* _Exercise objective_:
Please reproduce the entries exactly as they appear below, but not the pictures.
── The input ──
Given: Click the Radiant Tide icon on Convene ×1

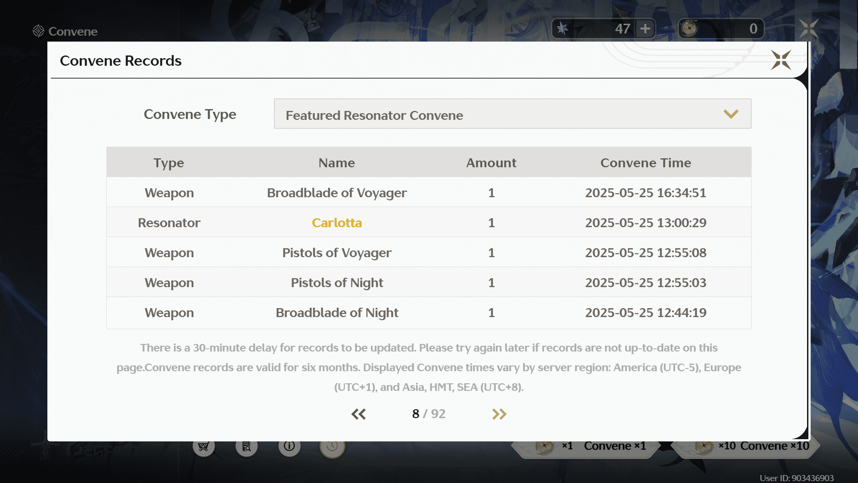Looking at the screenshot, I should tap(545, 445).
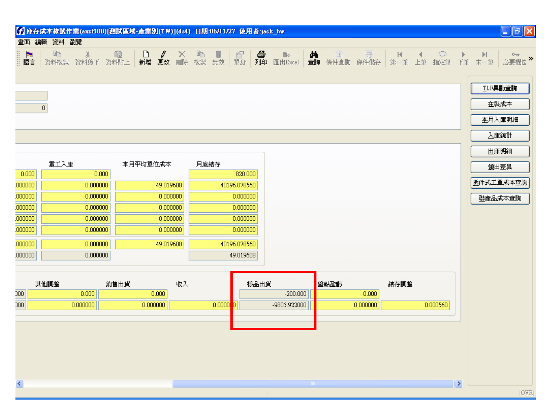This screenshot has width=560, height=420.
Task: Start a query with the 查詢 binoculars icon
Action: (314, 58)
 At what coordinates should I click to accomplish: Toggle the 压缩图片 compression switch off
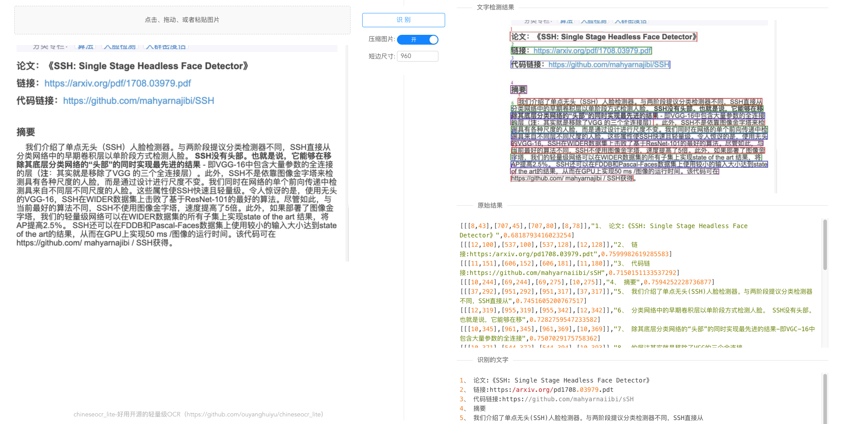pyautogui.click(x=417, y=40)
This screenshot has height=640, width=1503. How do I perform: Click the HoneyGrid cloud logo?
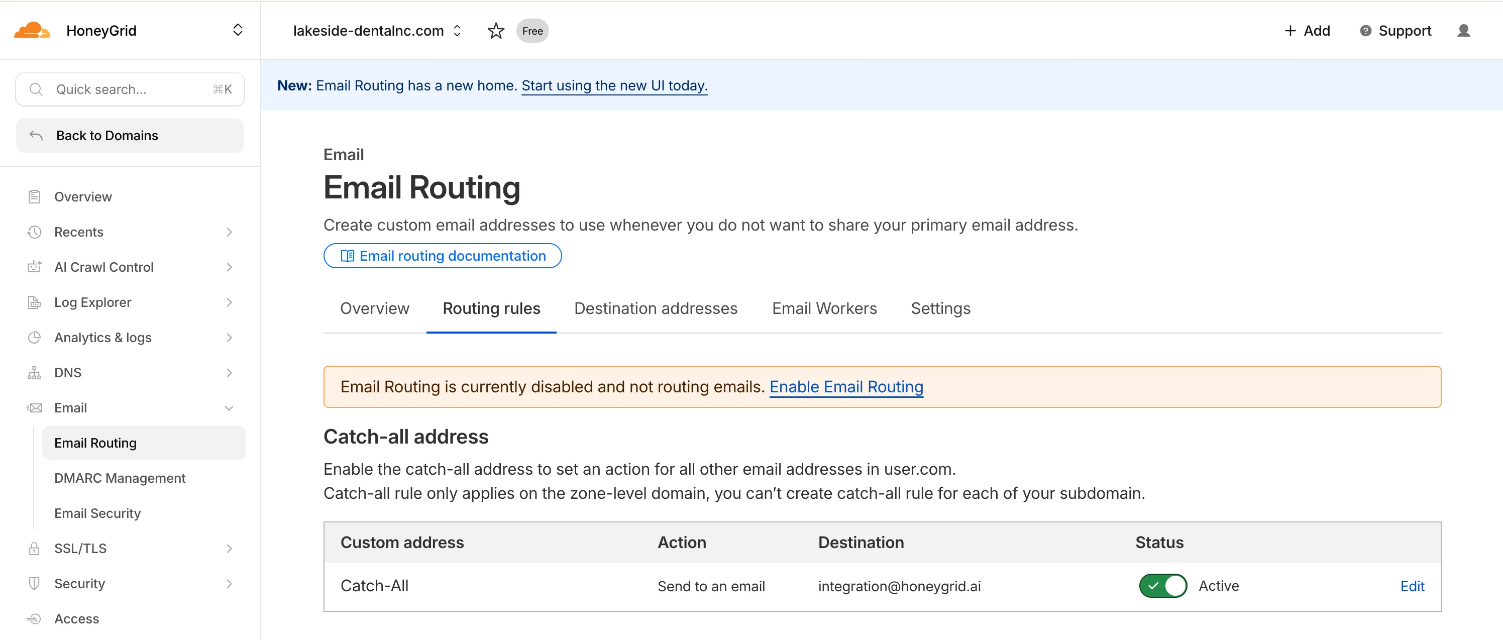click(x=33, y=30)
───
* _Your response_:
Given: Click the Radiant Tide icon on Convene ×1

Looking at the screenshot, I should tap(545, 445).
This screenshot has width=560, height=420.
Task: Start a query with the 查詢 binoculars icon
Action: (314, 58)
 At what coordinates should I click to accomplish: Toggle the 压缩图片 compression switch off
pyautogui.click(x=417, y=40)
This screenshot has height=640, width=1503. How do I perform: Click the HoneyGrid cloud logo?
click(x=33, y=30)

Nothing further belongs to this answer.